【天秤印】横浜弁護士雑記

横浜で弁護士をしている元裁判官が、日々感じたことなどを書いています。

ライラックの物語―子どもの治療に寄り添う

お久しぶりです。随分更新を休んでいました。 この間、所属した民間団体の総会に出席してみたり、子どもの権利委員会のイベント(以前ブログで書かせていただいたWinkの新川さんたちをお招きしてのイベントです。)をやったりと、忙しく過ごしていましたが…。 6月15日(土)に「ミューザ川崎シンフォニーホール」で実に久しぶりにピアノの演奏を聞いてきました。 この演奏会(チャリティーコンサート)の存在、そして主催者の方にまつわる物語を知ったのは、このときを数日さかのぼる6月11日のことになります。 私が所属する横浜弁護士会子どもの権利委員会では、6月11日に、有志を募って「神奈川県立こども医療センター」に伺い、見学をさせてもらってきました。このセンターは、他のお医者様から紹介された難病のお子さんを治療するためのセンターで、神奈川県の小児がん拠点病院でもあります。 この見学が企画された際、先輩の弁護士から、「こども医療センターの近くには、『リラの家』という、遠くからセンターに入院することになるお子さんのご家族が宿泊できる施設がある。そこも見学に行ってみないか」というお誘いがあり、これもまた委員会の有志で見学させて頂くことになりました。この「リラの家」を運営している団体こそが、チャリティーコンサートを主催していた認定NPO法人スマイルオブキッズであり、その代表が田川尚登さんになります。 「リラの家」は、こども医療センターから歩いて5分ほど、名前の由来にもなったライラックの樹のある道の先にあります。
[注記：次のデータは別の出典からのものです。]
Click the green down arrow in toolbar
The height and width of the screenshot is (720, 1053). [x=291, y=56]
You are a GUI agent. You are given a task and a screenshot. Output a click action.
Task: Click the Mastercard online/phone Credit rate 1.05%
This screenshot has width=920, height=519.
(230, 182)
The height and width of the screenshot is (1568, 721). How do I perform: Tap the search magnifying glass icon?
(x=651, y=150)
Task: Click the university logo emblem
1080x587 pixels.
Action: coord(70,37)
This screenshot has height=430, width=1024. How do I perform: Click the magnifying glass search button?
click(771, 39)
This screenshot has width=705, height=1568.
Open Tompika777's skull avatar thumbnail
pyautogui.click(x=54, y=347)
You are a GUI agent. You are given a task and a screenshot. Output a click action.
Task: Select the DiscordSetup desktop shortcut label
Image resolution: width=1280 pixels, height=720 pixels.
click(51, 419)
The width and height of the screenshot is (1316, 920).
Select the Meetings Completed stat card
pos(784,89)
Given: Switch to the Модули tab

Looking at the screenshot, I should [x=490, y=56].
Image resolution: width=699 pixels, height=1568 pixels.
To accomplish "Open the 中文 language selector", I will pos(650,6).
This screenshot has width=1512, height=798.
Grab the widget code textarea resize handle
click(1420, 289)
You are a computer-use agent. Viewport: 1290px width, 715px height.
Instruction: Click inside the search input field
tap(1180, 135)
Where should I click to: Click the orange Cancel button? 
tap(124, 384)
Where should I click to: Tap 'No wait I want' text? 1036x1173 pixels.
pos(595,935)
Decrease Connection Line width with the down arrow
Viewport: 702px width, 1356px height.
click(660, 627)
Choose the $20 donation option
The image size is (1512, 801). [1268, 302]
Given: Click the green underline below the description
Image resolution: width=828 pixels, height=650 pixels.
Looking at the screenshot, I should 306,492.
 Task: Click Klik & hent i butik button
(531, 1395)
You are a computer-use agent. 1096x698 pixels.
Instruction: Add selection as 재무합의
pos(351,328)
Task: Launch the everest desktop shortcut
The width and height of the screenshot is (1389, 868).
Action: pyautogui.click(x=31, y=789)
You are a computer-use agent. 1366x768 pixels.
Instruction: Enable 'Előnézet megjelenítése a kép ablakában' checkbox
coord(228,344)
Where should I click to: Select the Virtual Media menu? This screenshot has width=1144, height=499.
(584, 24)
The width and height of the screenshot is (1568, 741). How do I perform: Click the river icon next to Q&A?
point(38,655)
この「家」を田川さんが作られたのは、こども医療センターに入院され、お亡くなりになられたお嬢様に寄り添われたご経験から、入院されたお子様方のご家族が泊まることのできる場所、その必要性を痛感されてのことだと伺いました。 当日は、ボランティアの方々が出迎えてくださり、綺麗な、そして思いやりに満ちた「家」の中を案内していただくことが出来ました。部屋の片隅には、こども医療センターに使われているのと同じステンドグラスがさりげなくはめ込まれ、一階の壁には、昔お子様の付添で泊まられたお母様方が針を通されたタペストリーが飾られていました。 そして、スケジュールには、利用予定のたくさんの方々のお名前と、当日手伝いに来てくれるたくさんのボランティアの方々のお名前が、びっしりと書き込まれていました。また、利用者ノートの中には、お子様が入院された不安や、お子様が治られたこととそれまでの感謝など、この家を利用された全国のお父様、お母様の気持ちがあふれていました。 田川さんとお嬢様との物語は、ちょっと涙を誘われてしまうところがあり、私自身が書くことには、ためらいを覚えます。そのお話は、毎日新聞「リラの5年物語」として連載され、いまも毎日新聞のこちらのサイトで目にすることができます。 チャリティーコンサートの際、「こども医療センター」総長の康井 制洋先生は、こども医療センターが小児がん拠点病院の指定を受けることが出来た背景の一つに、「リラの家」という、患者のご家族が宿泊できる施設の存在もあったことを話されていました。 田川さんとお嬢様との物語が、たくさんの協力者を生み、そしてたくさんのご家族を助けることにつながっていく。 日本にも、こうしたNPO活動がもっともっと増えていくと良いな、と思いますし、認定NPO法人スマイルオブキッズ-田川さんの物語がこれからも続いていくことを願っています。